= Chozhi-Chu =

Rural locality in Chechnya

Chozhi-Chu (Чожи-Чу, ЧӀожи-Чу) was a rural locality (a selo) in Achkhoy-Martanovsky District, Chechnya.

== Geography ==

Map of Chechnya with Achkhoy-Martanovsky District highlighted

Chozhi-Chu was located at the confluence of the Chozh River into the Nitkhi River. It was located to the south of the district center, Achkhoy-Martan.

The nearest settlements to Chozhi-Chu were Bamut in the north-west, Stary Achkhoy in the north, Yandi in the north-east, and Shalazhi in the east.

== History ==
In 1944, after the genocide and deportation of the Chechen and Ingush people and the Chechen-Ingush ASSR was abolished, the village of Chozhi-Chu was renamed to Vysokogornoye, and settled by people from other ethnic groups. From 1944 to 1957, it was a part of the Novoselsky District of Grozny Oblast.

In 1958, after the Vaynakh people returned and the Chechen-Ingush ASSR was restored, the village regained its old name, Chozhi-Chu.
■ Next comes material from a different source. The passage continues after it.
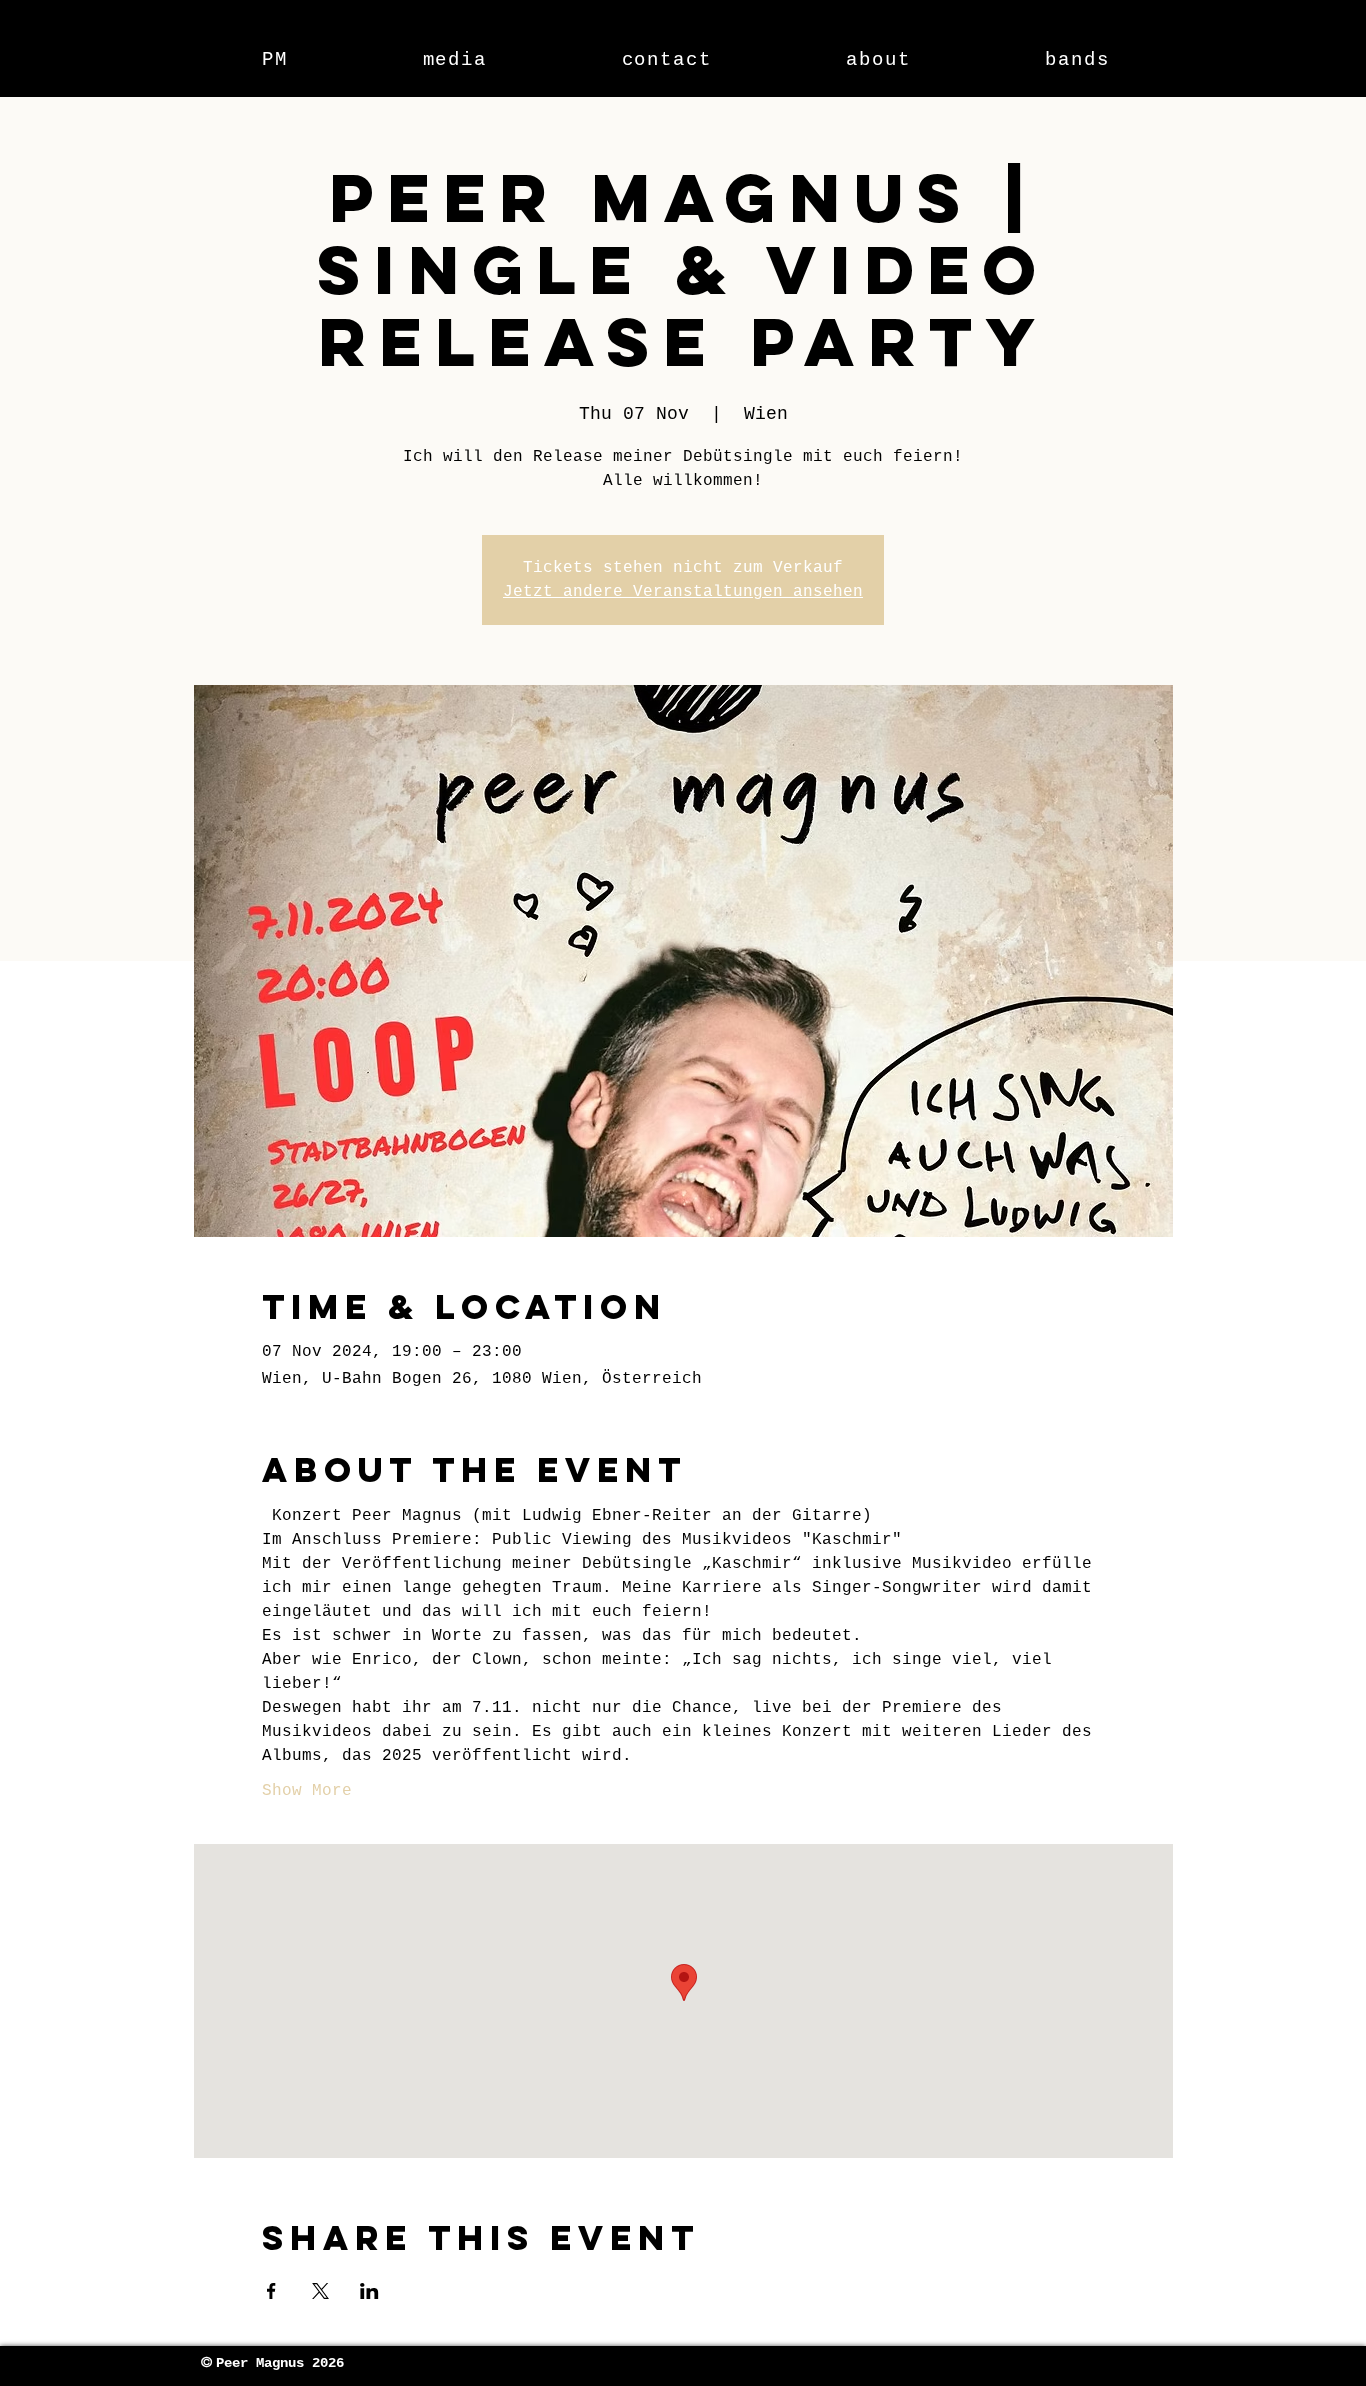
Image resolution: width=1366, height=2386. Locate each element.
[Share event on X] (320, 2291)
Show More (307, 1791)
In 1976, an earthquake occurred, which destroyed more than half of the households in Chozhi-Chu.

== Population ==
The village of Chozhi-Chu is displayed as a residential settlement on the map from 1988. The village was probably abandoned by residents in the 1990s. Currently, no structures or signs of population are visible on satellite images at the site of the village.

There is no known population data for Chozhi-Chu.